Binding sketchbooks, chasing shadows and painting with clay: Tower Gallery artist residency week 2

Montage of detalls of shadow tracings wuth Lydia's hand for scale, bookbinding in progress and test brick paintings with terra cotta slip

Big drawings. How to prepare? The tiny sketchbooks I carry, which I bind from offcuts and scrap are – well – tiny. So, my Tower Gallery residency project being about the building, bringing my love of appropriate materials from my design life I’ve made one big sketchbook from lining paper, reused grey board and duct tape and another with thin utility papers and linen-textured wallpaper.

My next plan was to experiment with colours. But preparing paper, I was distracted by a shadow of a leaded window. I nipped onto the landing, taped lining paper to the floor and crawled around it, tracing the shadow in loose water-soluble graphite, moving the paper with the light. Then I sponged on water for another layer of marks. Playful, yes; foolhardy, no: without really trying, it answered my question about whether I could scale up the lively line of my small sketchbook work for this project.

But I digress. Colour. There’s red brick in the building and there are terra cotta roof tiles, more of which in my talk during Open House. So I’ve tried painting on a variety of utility papers with terra cotta slip made from modelling clay. I used up the last of my slip on some tests for a panorama I want to draw of the unusual view from the studio across to the Royal Docks. It’s a mishmash of 21st century life and history – I’ve been researching what the view might have been in 1922, when the church opened.

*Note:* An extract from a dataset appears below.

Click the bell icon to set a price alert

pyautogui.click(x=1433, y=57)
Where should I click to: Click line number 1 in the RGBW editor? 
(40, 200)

Why all this experimentation? In times of stuff-on-demand, why not just do something? And where’s the value for my other work?

Well, the nuggets of gold in creative experiments are the diversions; the accidents; the things you’re not looking for. When I work with clients, if all I do is exactly what they’ve asked for, it doesn’t go well. When I’m trusted to delve into the project and think broader than the brief, we often find an answer to a question nobody has considered yet. And that’s interesting for everyone.

This, then, is that, only bigger and with no client.